[Skiboot] [PATCH] core/fast-reboot.c: Add sreset opal call

Tue Nov 22 12:29:27 AEDT 2016

On Tue, 22 Nov 2016 10:59:58 +1100
Alistair Popple <alistair at popple.id.au> wrote:

> On Mon, 21 Nov 2016 07:01:42 PM Nicholas Piggin wrote:
> 
> <snip>
> 
> > > 
> > > Currently active threads on the currently executing core cannot be
> > > sreset as a thread cannot ram other threads on the same core. This
> > > means the caller will need to reset these threads to make the call
> > > from a different core.  
> > 
> > Hi Alistair,
> > 
> > Great stuff. Do you see any way to lift this restriction in future,
> > or do we need to make this part of the API? We should be able to make
> > the Linux powernv platform code have NMI'ed cores bounce the NMI
> > back to our sibling threads without too much work or changes to the
> > platform independent NMI code.  
> 
> The restriction comes from the hardware, which means one way or another we 
> need to bounce around to different cores to do a complete reset, either in 
> skiboot or Linux.
> 
> It would be possible to do it in skiboot by ramming one of the other cores to 
> a trampoline in skiboot which would then go and reset the remaining cores 
> before returning them to Linux, however this would create a couple of 
> complications (eg. when all of the cores are sleeping) so I think it would be 
> simpler to deal with this restriction in Linux.

That sounds reasonable.

> > So this should be fine, but we should ensure the API has a way to
> > communicate this type of failure (that requires an NMI bounce from
> > another core, as opposed to some other failure). Did you have any
> > thoughts there?  
> 
> Right. Currently the call will return OPAL_PARTIAL when it couldn't reset all 
> of the requested cores which I admit may be somewhat vague. We could I suppose 
> have an API where we ask OPAL to reset all the cores and it returns a list of 
> the ones which were successfully reset. This would be slightly more efficient 
> than resetting one core at a time as we wouldn't need to continually quiesce 
> other threads but I'd be interested in your thoughts here as well.
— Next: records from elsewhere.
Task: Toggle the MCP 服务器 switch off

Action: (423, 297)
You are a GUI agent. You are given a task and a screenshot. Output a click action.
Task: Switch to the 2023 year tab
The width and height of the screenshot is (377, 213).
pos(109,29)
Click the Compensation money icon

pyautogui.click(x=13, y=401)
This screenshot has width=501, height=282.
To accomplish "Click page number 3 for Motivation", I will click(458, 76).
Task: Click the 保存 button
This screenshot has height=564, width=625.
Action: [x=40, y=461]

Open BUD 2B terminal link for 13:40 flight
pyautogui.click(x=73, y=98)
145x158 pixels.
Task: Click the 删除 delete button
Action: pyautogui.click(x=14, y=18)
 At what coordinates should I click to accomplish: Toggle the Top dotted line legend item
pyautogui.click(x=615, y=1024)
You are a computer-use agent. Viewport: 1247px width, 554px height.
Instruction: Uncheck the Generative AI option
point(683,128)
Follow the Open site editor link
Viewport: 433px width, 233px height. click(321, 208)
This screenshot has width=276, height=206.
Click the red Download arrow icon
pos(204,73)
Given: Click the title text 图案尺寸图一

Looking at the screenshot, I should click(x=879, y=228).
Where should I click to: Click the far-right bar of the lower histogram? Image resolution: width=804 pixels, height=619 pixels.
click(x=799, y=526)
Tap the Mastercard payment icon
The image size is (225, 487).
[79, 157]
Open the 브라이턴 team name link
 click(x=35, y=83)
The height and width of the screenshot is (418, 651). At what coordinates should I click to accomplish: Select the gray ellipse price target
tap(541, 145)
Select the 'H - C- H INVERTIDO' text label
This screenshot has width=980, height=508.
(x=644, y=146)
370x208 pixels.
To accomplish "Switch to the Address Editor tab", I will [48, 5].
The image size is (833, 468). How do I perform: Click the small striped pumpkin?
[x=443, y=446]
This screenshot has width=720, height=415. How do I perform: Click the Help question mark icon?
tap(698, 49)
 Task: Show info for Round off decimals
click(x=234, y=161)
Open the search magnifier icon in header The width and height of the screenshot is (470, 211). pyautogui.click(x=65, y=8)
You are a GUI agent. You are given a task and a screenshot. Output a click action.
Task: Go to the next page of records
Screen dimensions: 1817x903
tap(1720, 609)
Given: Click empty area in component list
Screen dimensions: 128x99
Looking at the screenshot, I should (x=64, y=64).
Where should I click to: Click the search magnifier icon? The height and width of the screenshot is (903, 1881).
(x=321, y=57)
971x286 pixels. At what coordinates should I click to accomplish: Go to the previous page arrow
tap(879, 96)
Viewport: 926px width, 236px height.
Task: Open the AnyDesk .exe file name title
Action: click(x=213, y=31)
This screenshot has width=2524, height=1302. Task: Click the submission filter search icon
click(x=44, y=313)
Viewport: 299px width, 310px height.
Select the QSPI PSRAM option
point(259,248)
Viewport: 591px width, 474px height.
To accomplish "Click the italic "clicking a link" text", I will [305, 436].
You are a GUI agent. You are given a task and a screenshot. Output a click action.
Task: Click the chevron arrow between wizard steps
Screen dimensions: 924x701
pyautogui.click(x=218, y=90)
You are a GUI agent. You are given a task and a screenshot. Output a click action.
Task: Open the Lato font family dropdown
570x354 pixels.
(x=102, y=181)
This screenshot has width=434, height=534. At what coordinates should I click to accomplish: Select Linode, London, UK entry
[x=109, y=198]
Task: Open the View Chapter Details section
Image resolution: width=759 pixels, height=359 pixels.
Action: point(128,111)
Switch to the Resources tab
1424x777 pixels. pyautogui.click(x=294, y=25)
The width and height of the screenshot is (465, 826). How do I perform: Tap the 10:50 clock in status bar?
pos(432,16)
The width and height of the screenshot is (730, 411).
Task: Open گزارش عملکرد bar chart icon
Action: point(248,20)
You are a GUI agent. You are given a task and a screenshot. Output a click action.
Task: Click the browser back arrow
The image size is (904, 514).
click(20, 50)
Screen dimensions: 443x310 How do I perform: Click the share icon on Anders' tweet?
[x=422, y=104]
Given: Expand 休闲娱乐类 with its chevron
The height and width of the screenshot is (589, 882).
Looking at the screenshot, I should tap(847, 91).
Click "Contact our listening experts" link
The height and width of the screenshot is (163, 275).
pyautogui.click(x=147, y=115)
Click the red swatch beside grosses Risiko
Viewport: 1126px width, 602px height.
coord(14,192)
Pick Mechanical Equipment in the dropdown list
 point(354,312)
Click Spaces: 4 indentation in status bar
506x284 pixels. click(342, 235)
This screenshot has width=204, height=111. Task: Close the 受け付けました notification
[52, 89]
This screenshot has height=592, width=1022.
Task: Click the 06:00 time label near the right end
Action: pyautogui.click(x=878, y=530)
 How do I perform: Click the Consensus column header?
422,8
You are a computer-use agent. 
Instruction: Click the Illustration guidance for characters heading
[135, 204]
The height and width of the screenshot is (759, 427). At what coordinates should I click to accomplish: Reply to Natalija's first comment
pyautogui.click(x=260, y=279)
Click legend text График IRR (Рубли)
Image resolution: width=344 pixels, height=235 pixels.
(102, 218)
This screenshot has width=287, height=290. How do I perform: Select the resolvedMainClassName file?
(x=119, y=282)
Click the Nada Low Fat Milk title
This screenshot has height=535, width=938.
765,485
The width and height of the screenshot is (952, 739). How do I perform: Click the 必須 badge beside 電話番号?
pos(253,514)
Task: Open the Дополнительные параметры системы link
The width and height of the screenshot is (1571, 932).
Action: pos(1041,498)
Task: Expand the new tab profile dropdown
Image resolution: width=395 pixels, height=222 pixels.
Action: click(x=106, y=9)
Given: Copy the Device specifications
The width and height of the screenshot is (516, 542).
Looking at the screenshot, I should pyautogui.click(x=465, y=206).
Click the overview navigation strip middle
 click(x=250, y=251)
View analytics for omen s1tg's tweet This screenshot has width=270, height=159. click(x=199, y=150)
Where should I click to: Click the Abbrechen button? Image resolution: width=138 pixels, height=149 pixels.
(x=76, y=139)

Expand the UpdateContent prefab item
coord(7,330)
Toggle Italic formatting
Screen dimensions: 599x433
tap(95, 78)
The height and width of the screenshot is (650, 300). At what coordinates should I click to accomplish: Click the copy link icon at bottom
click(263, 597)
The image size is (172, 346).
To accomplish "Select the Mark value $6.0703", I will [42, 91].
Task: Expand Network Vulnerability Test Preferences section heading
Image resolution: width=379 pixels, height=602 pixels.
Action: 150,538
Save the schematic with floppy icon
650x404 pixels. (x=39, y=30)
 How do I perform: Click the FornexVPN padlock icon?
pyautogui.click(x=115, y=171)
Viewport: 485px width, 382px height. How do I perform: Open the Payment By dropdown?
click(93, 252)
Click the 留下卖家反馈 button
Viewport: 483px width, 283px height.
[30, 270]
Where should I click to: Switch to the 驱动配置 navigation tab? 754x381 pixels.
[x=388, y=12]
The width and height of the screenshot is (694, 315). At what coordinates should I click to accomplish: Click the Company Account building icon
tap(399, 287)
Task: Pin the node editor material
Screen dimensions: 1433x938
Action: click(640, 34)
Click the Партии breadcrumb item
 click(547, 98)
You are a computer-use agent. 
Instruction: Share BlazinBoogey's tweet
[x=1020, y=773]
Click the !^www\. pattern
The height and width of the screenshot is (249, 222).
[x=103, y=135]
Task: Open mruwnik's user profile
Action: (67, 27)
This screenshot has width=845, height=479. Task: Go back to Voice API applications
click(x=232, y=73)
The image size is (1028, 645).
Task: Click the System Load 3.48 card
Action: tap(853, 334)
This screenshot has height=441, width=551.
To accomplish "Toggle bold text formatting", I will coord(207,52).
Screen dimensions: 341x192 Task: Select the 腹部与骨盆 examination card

I'm not sure what's going to work best here. Unicast would make it easy for
Linux to build the list.

So perhaps if the platform does not support true broadcast, then a broadcast
request can just fail without resetting any CPUs, and the caller can go to
one at a time.

Then if we always proceed by signaling sibling threads first, we can detect
hardware/firmware that requires NMI bounce before any NMIs actually get sent,
which makes it a bit easier for Linux side to set up bouncing.

Thanks,
Nick